Dutch government falls, Rutte resigns
The Dutch political landscape is in turmoil. On Friday, the Dutch government led by Prime Minister Mark Rutte (VVD) resigned. After months of negotiations, the coalition could not agree on measures to curb immigration. On top of that, Rutte announced that he will not run for office again.
The Dutch political landscape is in turmoil, as the government resigned over a disagreement on how to tackle immigration flows. After months of negotiations, the four-party coalition of the Liberals (VVD), the Social Liberals (D66), the Christian Democrats (CDA) and the small Christian Union party (CU) on Friday evening announced the end of the government. This means new elections and, until then, the government will continue in a caretaker capacity. Four-time Prime Minister Mark Rutte will not be on the ballot, as he announced on Monday that he will not run for office again.
The governing coalition was unstable from the start. After ten months of coalition talks, the longest ever formation period in the Netherlands, the four parties from the previous coalition unexpectedly continued in the same constellation. However, many of the issues that remained unresolved under the previous government were still on the table. These included the cutting of nitrogen-related pollution, housing shortages, support for the victims of earthquakes in Groningen and of a childcare benefits scandal, and migration. As the coalition parties had vastly different ideological outlooks on these issues, it was clear from the onset that it would be difficult to find consensus.
In the end, the issue with migration proved to be one step too far. After a scandal with overcrowded asylum centres and internal pressure to bring down migration numbers, the VVD and CDA both pushed for months to reform the asylum system. They proposed to re-introduce a system with two classes of asylum — a permanent one for those fleeing for political reasons and a temporary one for those escaping conflicts. At the same time, the number of family members accompanying those fleeing from war would be limited to 200 a month.
Coalition partners D66 and particularly the Christian Union strongly opposed the limit on family reunification. Whereas the concerns of D66 mainly focussed on the viability of the new system (which was one of the reasons for the previous reform), the objections of the Christian Union were of a more principled nature. As a “family party”, it believes in wide possibilities for family reunion and it could not accept a hard cap on the number of people coming along.
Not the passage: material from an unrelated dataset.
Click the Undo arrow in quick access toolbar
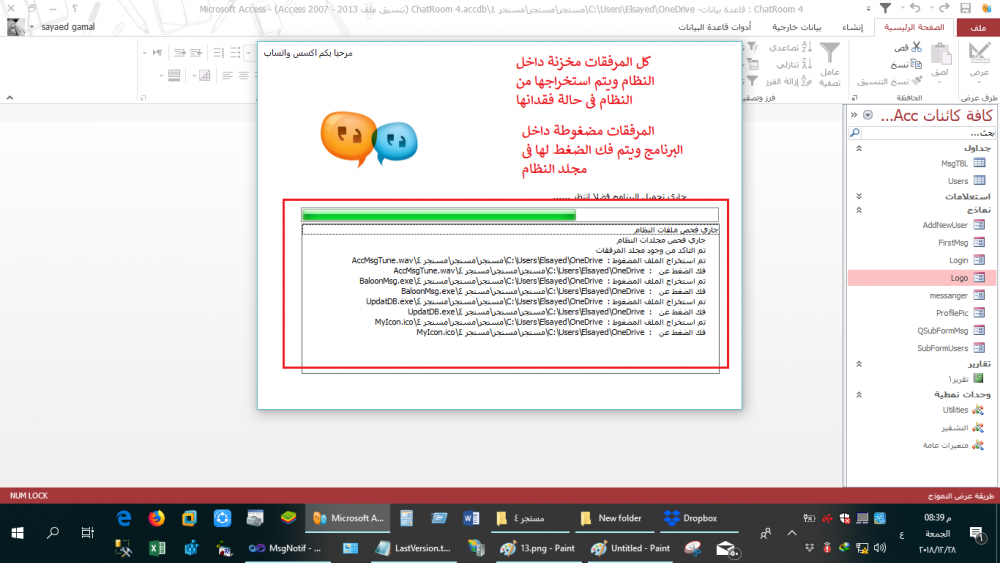The height and width of the screenshot is (563, 1000). click(916, 8)
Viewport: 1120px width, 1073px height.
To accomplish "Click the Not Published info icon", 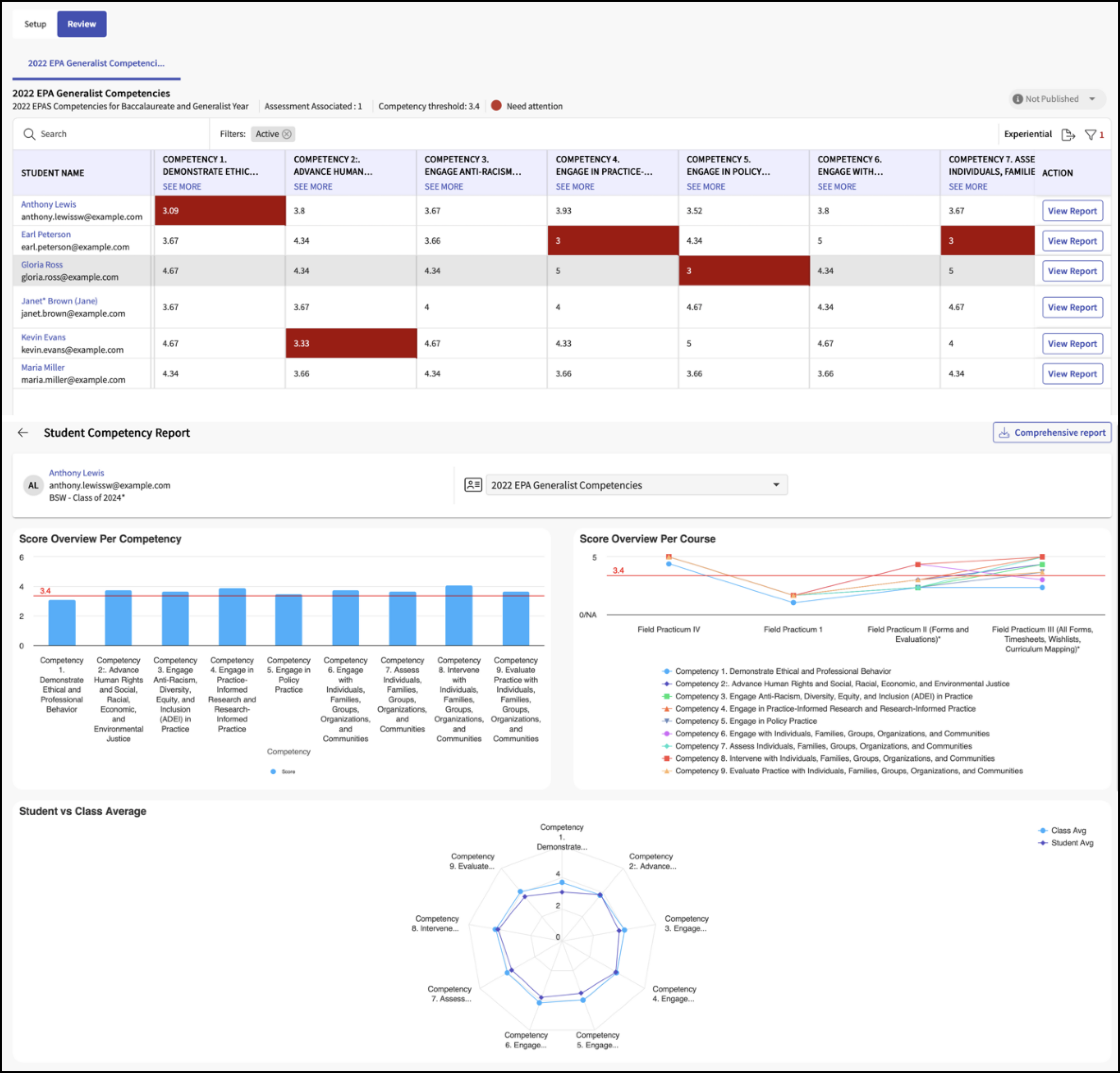I will coord(1017,99).
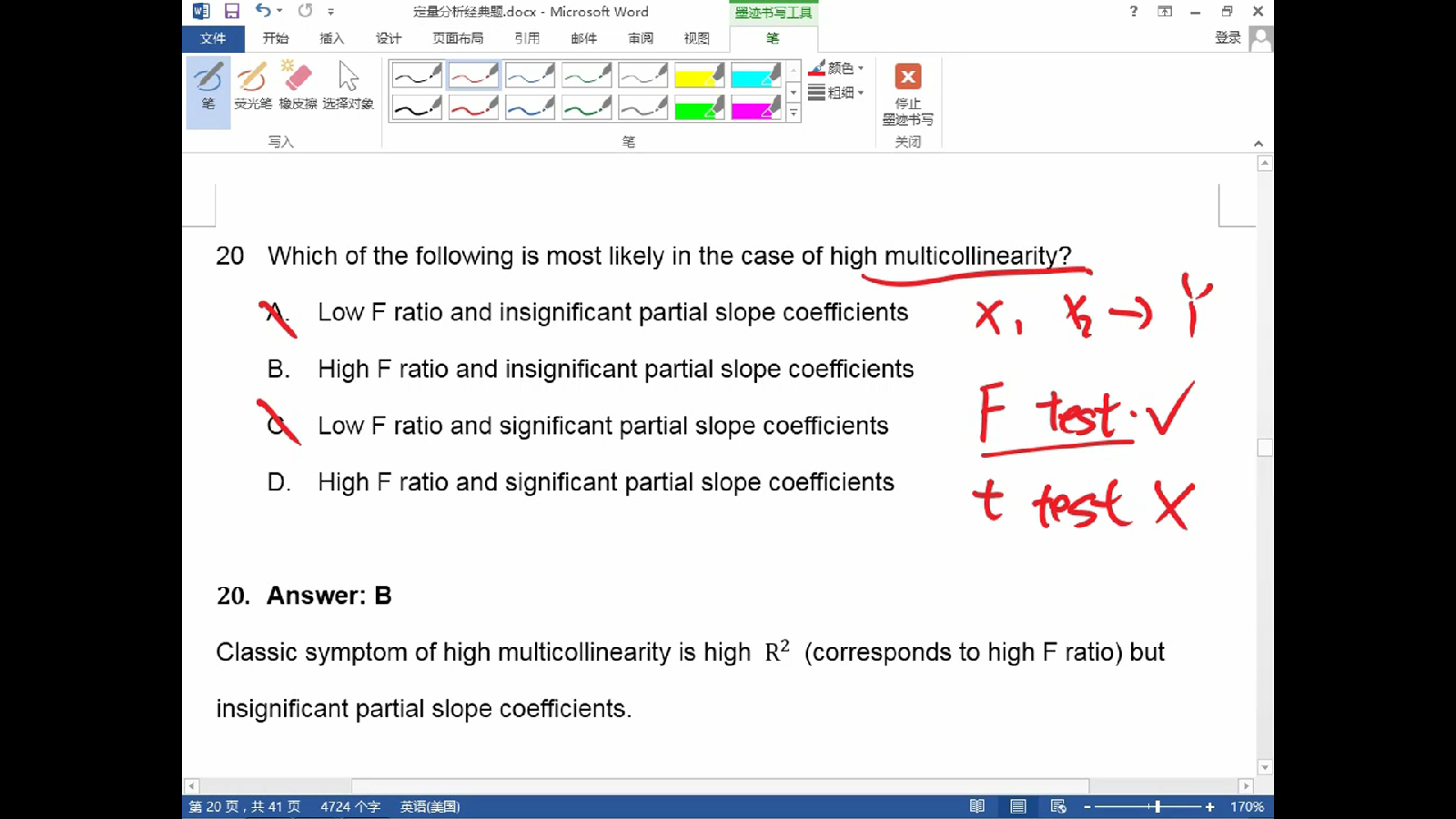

After months of negotiations, the cabinet talks broke down last week. On Wednesday, Rutte tried to force through an agreement by imposing a deadline to solve the issue before the weekend. After three days of crisis negotiations, tensions came to a head on Friday. At the press conference following the last round of negotiations, Rutte stated that “the differences have become insurmountable” and announced the resignation of his cabinet.
Following the fall of the coalition, it will now continue to work in a caretaker capacity until a new government is formed. This will happen after new elections, which are expected to take place in November. In the meantime, the caretaker government cannot decide on new policies, which will leaving many of the ongoing crises unattended.
In a dramatic turn of events, Rutte on Monday also announced that he would not run for re-election. After 13 years at the helm, this marks the end of an era. He was the longest serving prime minister in Dutch history and the second longest-serving head of government in the entire EU. Having led four governments, Rutte had a reputation as a seasoned crisis manager. However, the migration agreement proved to be one too many and signalled the political end of his long career.
Speculation about Rutte’s next steps and his successor, both as VVD leader and as the Prime Minister, is rife. As none of the other parties had foreseen new elections, nearly all major parties face leadership issues. At the Christian Democrats, three likely candidates for the leadership position declined, while the Social Democrats and Greens are in the middle of a discussion to merge their parties. It is rumoured that European Commission Executive Vice President Frans Timmermans may consider returning to the Netherlands to lead their list, but this race is far from won.
More certain is that the Netherlands is heading into a new political era. With the populist Farmer-Citizen Movement (BBB) leading in the polls in a fragmented political landscape, a big shake up seems to be on the cards. For the liberals this can be a blessing or a curse, as both VVD and D66 were in an uncomfortable position in the previous coalition. However, a scenario in which they both compete for the top position seems unlikely, for now.